Comments on Spec Work and Crowdsourcing

From the previous post, CreativePro: Spec Work and Crowdsourcing, I thought I’d grab a few of the opinions from the comments.

Shale Grant said: Thanks for your constant and steadfast guard over working on spec. I’ve done both (have my own design firm and have submitted to Crowdspring and frankly no one’s forcing the designers to submit. Some can handle it – some (apparently) cannot. If you don’t like it, don’t do the work on spec! Simple!

If I were a prospective client, I’d think you’re coming across as a whiner. Under the aegis of not giving the client the best they can get, I feel like you haven’t really understood what Crowdspring actually does for the client (they have a chance to answer any questions a designer wishes to ask, not to mention have to fill out a rationale anyway)- only weighing in on how it affects YOU, which makes me think you’re really not in it for the client’s best interest – or for that matter superlative design.

I think you just want to whine in order to justify your client inevitably overpaying for design by you. Face it: it’s the way things are. Either swim or get out of the way.

Several designers posted their opinions to dear Shale Grant, so please take the time to read them.

There is one comment in particular I’d like to share here.

Steve Douglas: Shale, I see spec and design contests as an industry issue – relevant to designers, buyers of design and yes, design firms.

The argument “well, some people do it, and they’re not being forced to” has no bearing on whether anything is good, effective or productive. It’s actually a classic case of the bandwagon or “Argumentum ad populum” logical fallacy – “the mere fact that a belief is widely held is not necessarily a guarantee that the belief is correct”. Lots of people smoke, nobody’s forcing them to, but no-one would use that argument as being illustrative that smoking isn’t harmful to the individual or society itself. The numbers of people participating on spec is, to be blunt, irrelevant.

I’m not sure why expressing a view that YOU should get paid for YOUR work is whining, but no mind.

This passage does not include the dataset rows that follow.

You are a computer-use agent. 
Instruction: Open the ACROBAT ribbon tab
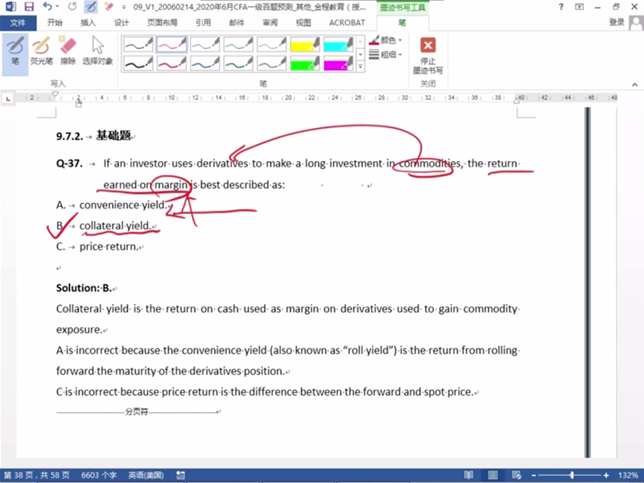click(347, 23)
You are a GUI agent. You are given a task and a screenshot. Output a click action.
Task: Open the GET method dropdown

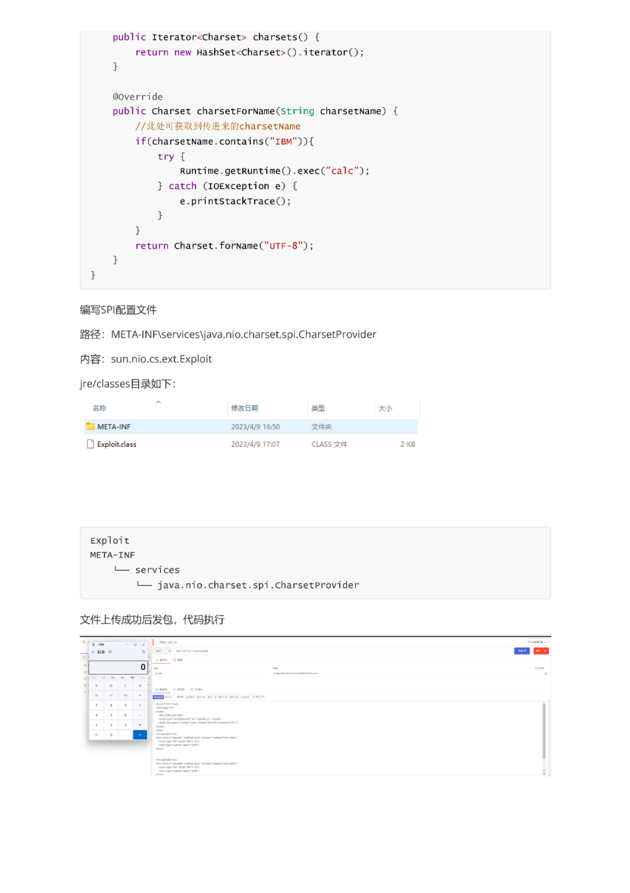click(162, 651)
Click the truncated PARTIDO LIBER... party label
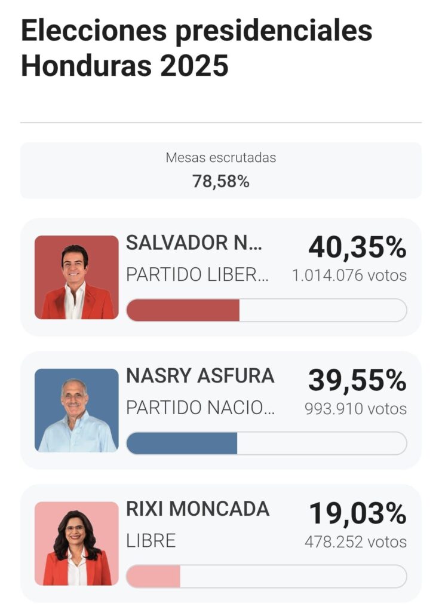The height and width of the screenshot is (612, 442). [198, 275]
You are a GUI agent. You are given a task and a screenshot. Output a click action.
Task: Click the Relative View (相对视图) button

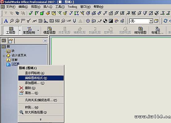point(140,30)
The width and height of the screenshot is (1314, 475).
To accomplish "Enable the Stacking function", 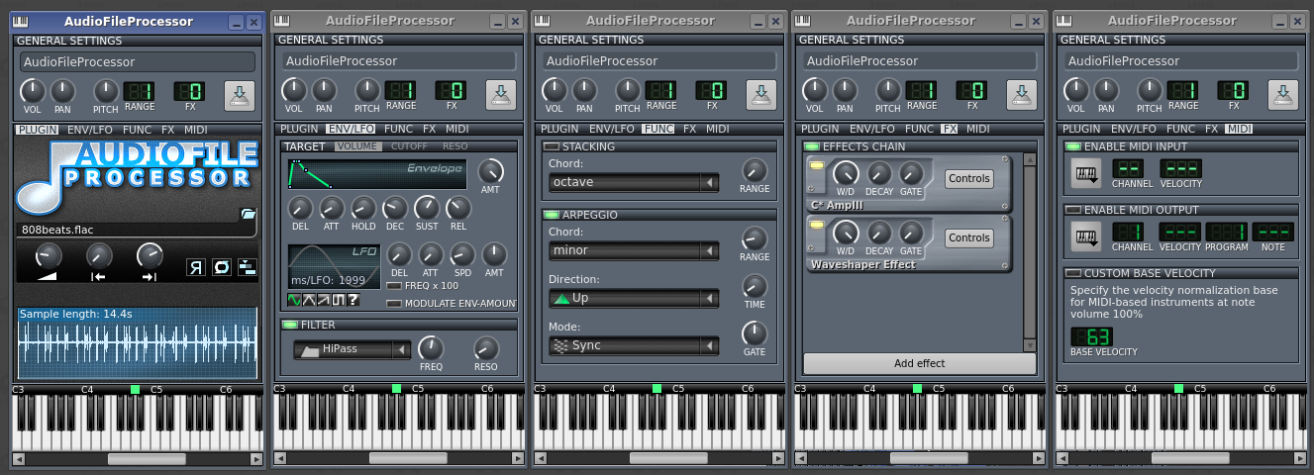I will pos(551,146).
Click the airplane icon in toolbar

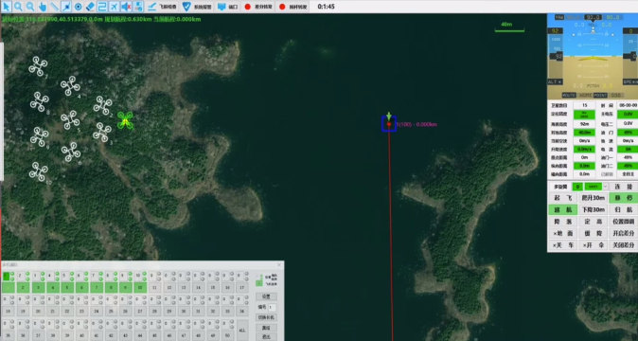point(115,7)
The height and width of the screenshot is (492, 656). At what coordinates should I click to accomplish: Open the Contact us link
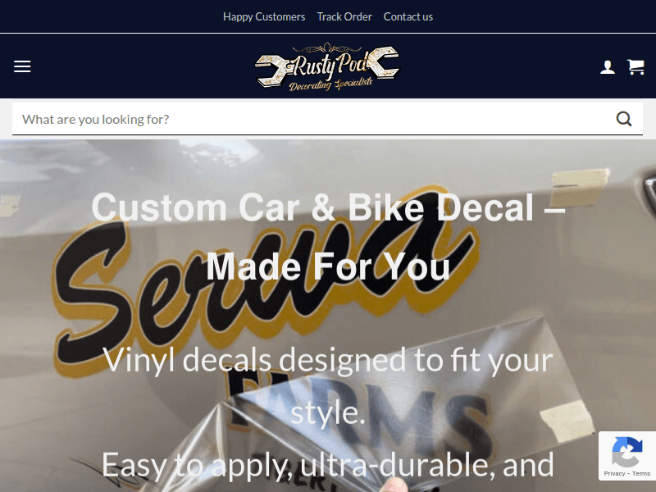pos(408,16)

When talking to other designers who participate in spec, let me say this – to a person, they’d ALL prefer to be paid for their work. They’d rather get paid for EVERY contest or spec offering they enter. None of them, and I do mean NONE, actually WANT to give their time or talents away for free. They participate for a myriad of reasons, ranging from desperation to not being aware of alternatives, to the honest belief that they will somehow manage to make a decent living with design contest winnings (most find out rather quickly that they won’t). Unless you are the lone ‘professional’ designer who prefers not getting paid for your services, we probably agree on that one basic premise. Accordingly, I’m not sure how my stance could be determined as “whining”.

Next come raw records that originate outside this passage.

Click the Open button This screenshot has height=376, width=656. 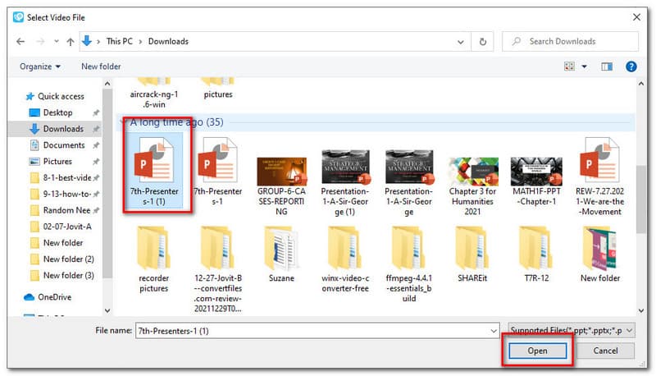pyautogui.click(x=537, y=351)
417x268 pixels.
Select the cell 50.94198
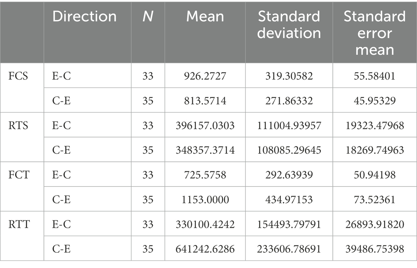[375, 175]
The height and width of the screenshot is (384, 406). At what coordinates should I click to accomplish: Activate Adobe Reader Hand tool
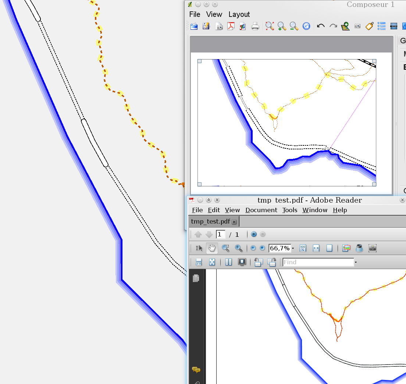(x=212, y=248)
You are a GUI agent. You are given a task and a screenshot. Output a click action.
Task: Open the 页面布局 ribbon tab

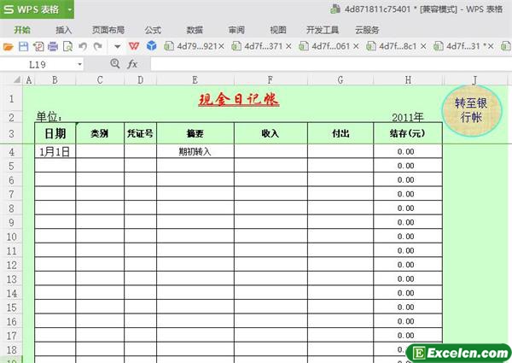click(x=108, y=28)
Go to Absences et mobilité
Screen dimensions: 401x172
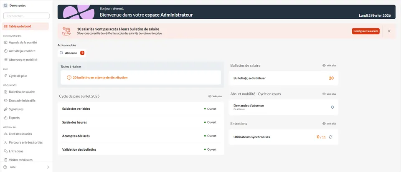click(x=23, y=60)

In terms of Crowdspring, I don’t want to dwell too long on them specifically, but as you brought them to the table – their website is 100% set up for the abuse of designers, many times as the hands of small business people who aren’t even aware they’re taking liberties. I don’t give a tinker’s toss about how much Crowdspring charges – that’s never been an issue of mine – my issue had always been that designers are exploited on sites like Crowdspring (and being exploited voluntarily has no bearing on whether something is exploitative or not), often by clients hoping to get ‘more for less’ while actually running a very high risk of obtaining inferior design work. Or worse. The vast majority of work on Crowdspring is, to be charitable, amateur (shouldn’t be surprising – design by amateurs is one of Crowdspring’s selling points to attract, well, amateur designers). By the way, this isn’t my opinion, but the published opinion of people who’ve reviewed CS services POSITIVELY on their blogs after running contests. The amount of copied art and stock artwork (submitted as logos) is astonishing. Again, don’t take MY word for this. Read Crowdspring’s own forums for complaints by designers who are otherwise quite happy tinkering around on the so-called “community”.

In terms of what Crowdspring does and the client-designer interaction, I must disagree. Pretty strongly too. The ‘buyers’ NEVER listen to the designer’s suggestions, even when told that what they’ve requested isn’t going to work (especially from a technical POV). All communication is FROM the buyer to the designer, never the other way around. Whatever communication from the designers to the client is usually the “yes sir, no sir – I await your next command, sir” variety. When utilizing people who are supposedly knowledgeable in their craft, the buyers never utilize that portion of the designers’ skillset. Their knowledge and/or experience. It’s akin to me taking my car to a mechanic and ignoring them completely when they tell me my wheels are going to fall off. And that, by the way, is if the ‘buyers’ communicate at all. Read the Crowdspring forum and read how designers carp that the lack of communication is a real hindrance to many contests. The management of Crowdspring have even taken to encouraging communication, suggesting that active participation means more entries. There’s lots more issues we could discuss, but rather than turn this into a Crowdspring-bashing thread, let’s leave it for another day.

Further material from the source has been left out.